— Begin SELECTED PASSAGE —

And I was like, let's for one time in your life not make it about you. Yeah. And I said,
Mom, what happens in this fantasy? And my God, she gave me an entire different life.
It almost makes me want to cry, brus. She was in Paris and she was in Japan. And, you know,
she was hanging out and she had spent time living here and she had spent time living there.
And I'm like, yo, did I fucking cost this lady this ridiculous dream of gallivanting all over the world?
And as she's doing this and she goes, I'll have this.
And then she goes, and then I'll look at you.
And I'm like, how to fuck does somebody do that?
Like how do you love somebody?
How do you take care of somebody like that?
And this entire episode, I'm watching them, right?
And it's obvious they don't know how to take care of their mom.
It's obvious.
They're trying to manage her rather than take care of her.
They're hiding bottles.
They're trying to help her.
You bring the other fishes in.
And it freaks Carmi out that scene where Sarah Paulson goes.
It's like, he brought the tune to me.
He's like, what, what?
And she goes, don't tell them.

— End SELECTED PASSAGE —
— Begin SUPPLIED INFORMATION —

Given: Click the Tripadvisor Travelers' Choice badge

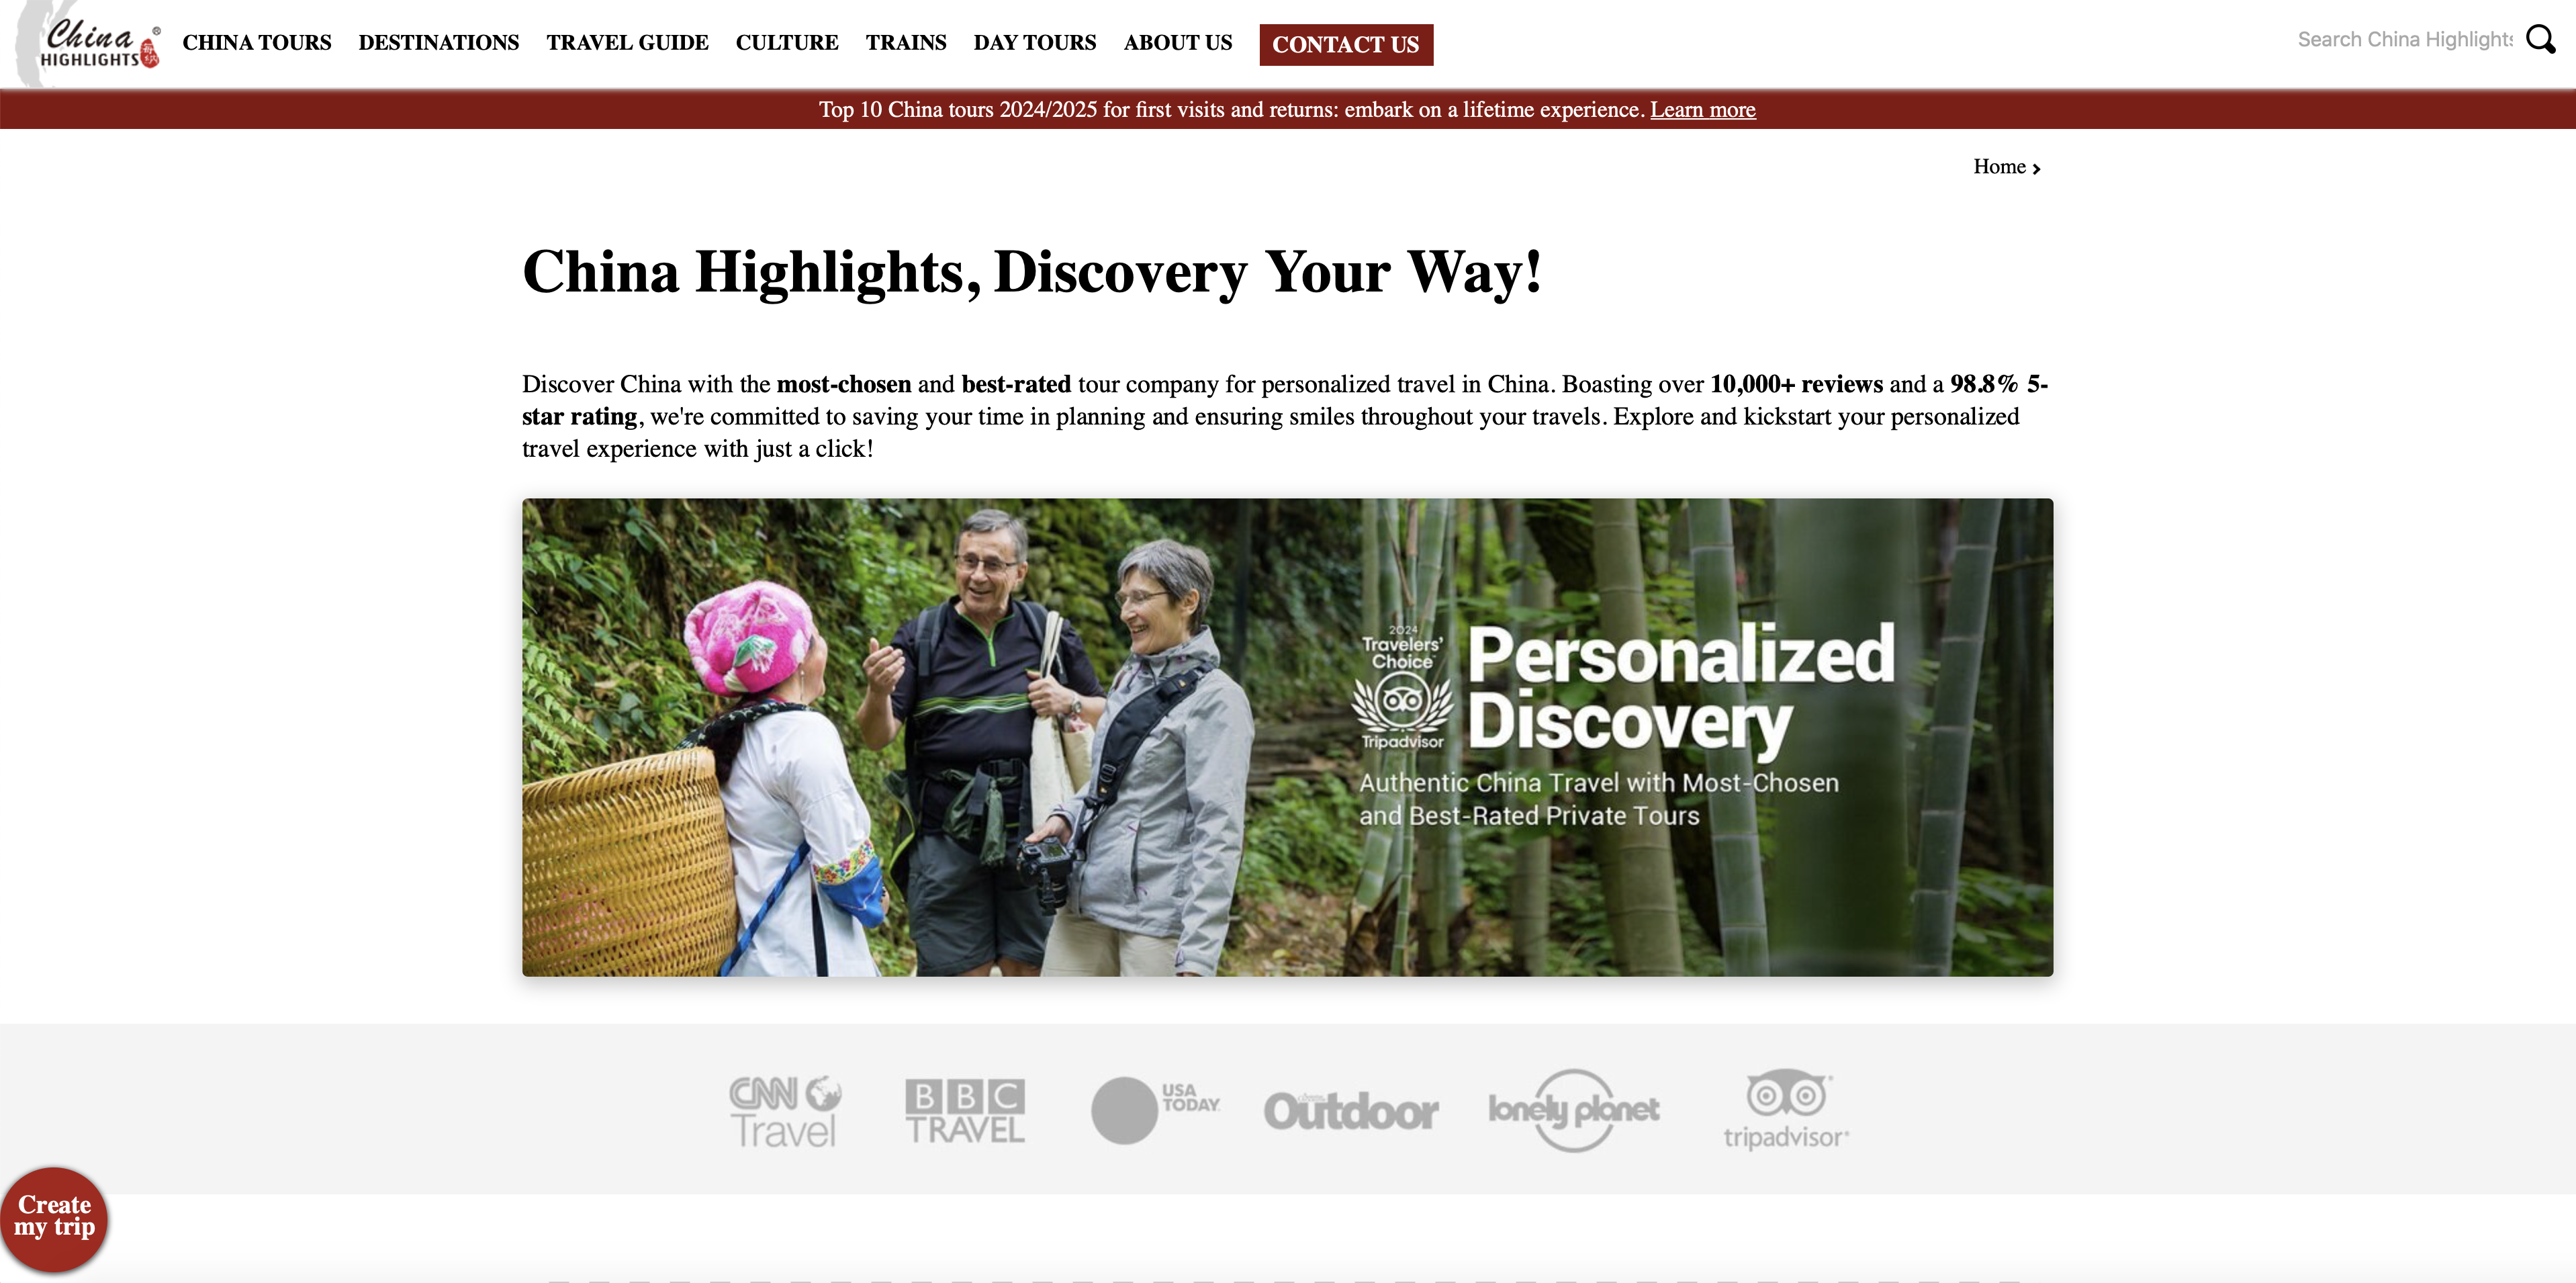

— End SUPPLIED INFORMATION —

▸ **PROBLEM TO WORK ON**
Copy the conversation transcript between "You bring the" and "don't tell them.", inclusive, and replace "scene" with "moment".

▸ **THE REPLY**
You bring the other fishes in.
And it freaks Carmi out that moment where Sarah Paulson goes.
It's like, he brought the tune to me.
He's like, what, what?
And she goes, don't tell them.